Il s'agit pour ce journaliste français, rédacteur en chef de Premières lignes (la société de production de Cash investigation), «d'adresser un message fort aux ennemis de la presse, en disant que ça ne servira à rien de s'en prendre [à un journaliste] parce que, derrière, il y a 10, 20, 30 journalistes qui sont prêts à prendre le relais.»
Forbidden Stories peut être contacté par des journalistes qui se sentent menacés via la messagerie sécurisée Signal, les mails chiffrés PGP et le système SecureDrop. En envoyant leurs documents sur cette plateforme, des journalistes s'assurent que leur enquête ne disparaîtra pas s'il leur arrive quelque chose. Les premières publications de la fondation concernaient le narcotrafic au Mexique, après l'assassinat de Cecilio Pineda (en mars 2017) puis de Javier Valdez (en mai 2017).
Journalisme collaboratif
Un groupe de 45 journalistes de 18 médias différents a enquêté pendant cinq mois sur la mort de Daphne Caruana Galizia et les documents qu'elle avait laissés derrière elle. Le Monde, France 2 (et Premières lignes) ainsi que Radio France représentent la France dans ce consortium qui souhaite mettre en avant le journalisme collaboratif.
Toute la semaine, les médias partenaires de Forbidden Stories vont dévoiler le résultat de leur travail. Les articles déjà publiés concernent les circonstances de la mort de Daphne Caruana Galizia. Son mari et ses fils témoignent des pressions que la journaliste subissait peu de temps avant sa mort dans une vidéo publiée par le Guardian.
Si trois hommes ont bien été arrêtés par la police maltaise, la famille de Daphne Caruana Galizia reste persuadée qu'ils n'étaient que les exécutants et pas les têtes pensantes de l'opération. La liste des personnes susceptibles de vouloir sa mort est longue : du Premier ministre maltais, Joseph Muscat, au ministre de l'Economie, Chris Cardona, pointé du doigt par les proches de la journaliste.
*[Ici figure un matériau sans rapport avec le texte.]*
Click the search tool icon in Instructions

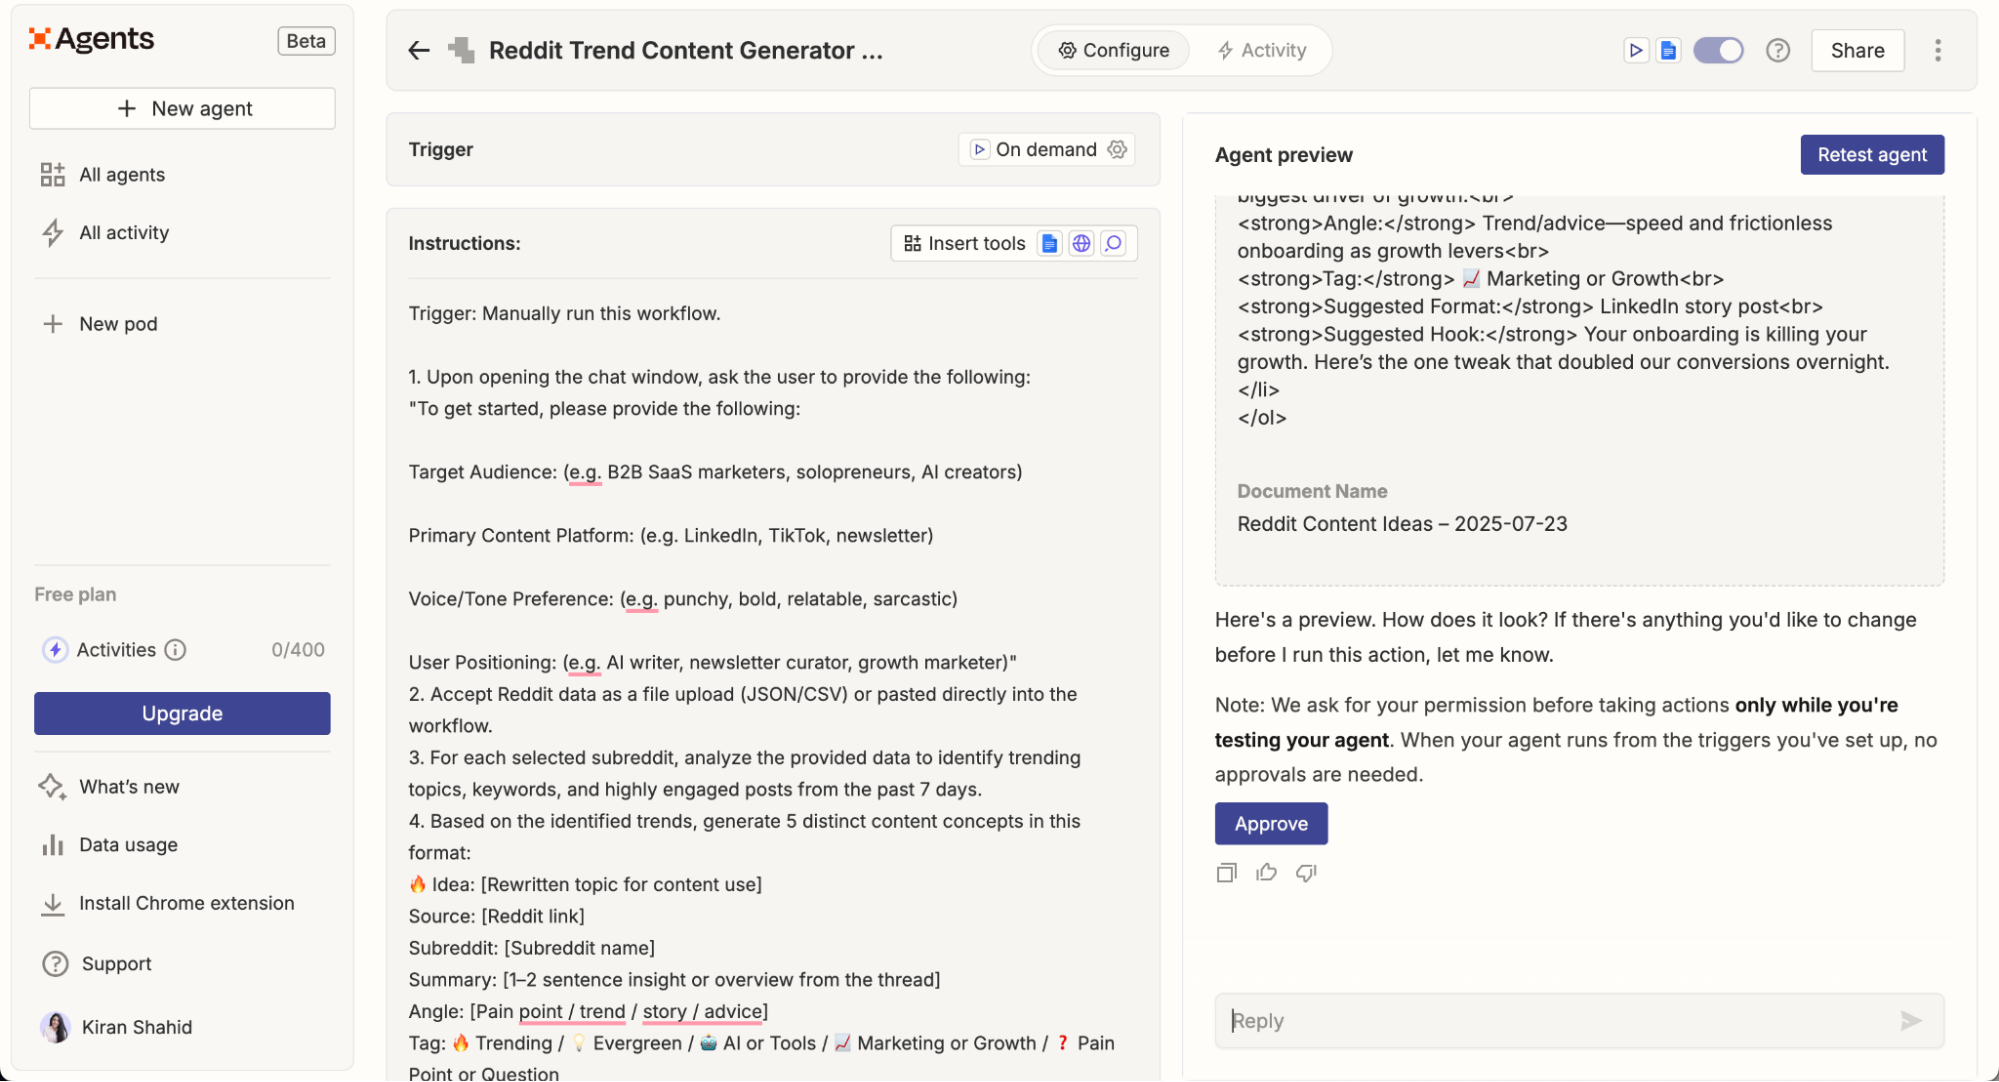coord(1113,243)
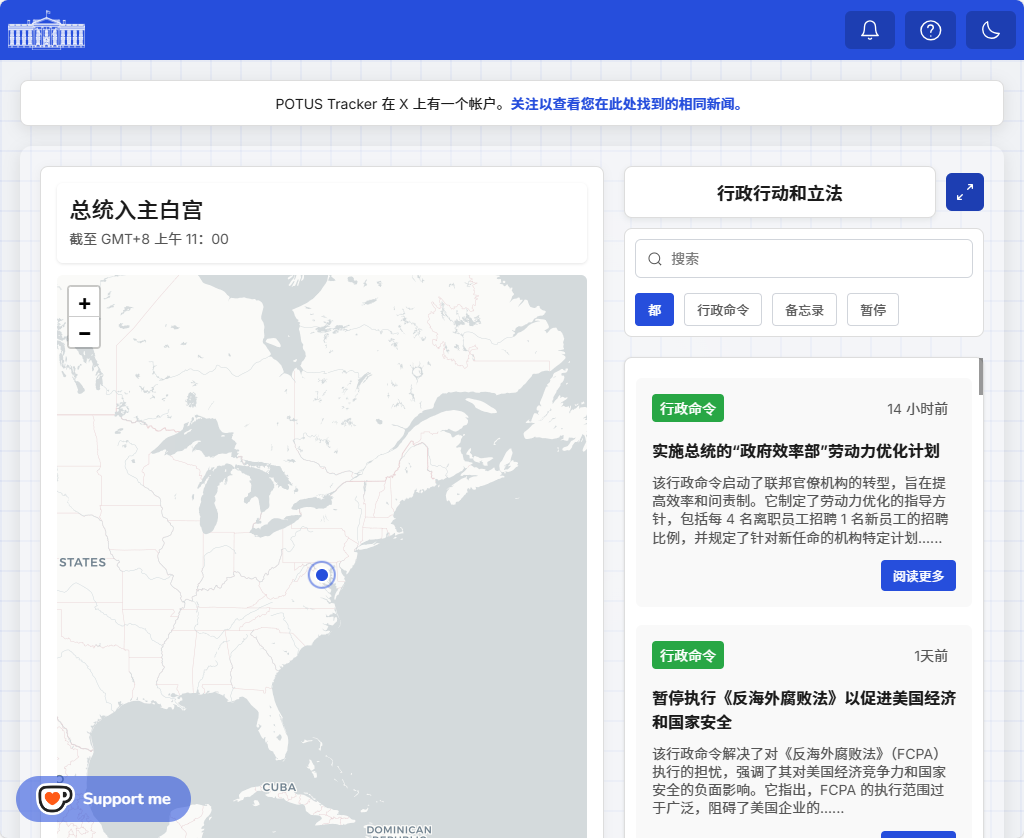Click the coffee cup icon in Support me

point(55,798)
L'autre volet de l'enquête de Forbidden Stories s'intéressera à la corruption maltaise. Une impressionnante quantité de fichiers, 680 000 en tout, avaient été récoltés par Daphne Caruana Galizia dans les derniers mois de sa vie. D'après le Guardian, «Projet Daphne» va exposer «les dangers que la corruption de la politique maltaise ainsi que le blanchiment d'argent présumé font peser pour la loi et l'ordre en Europe».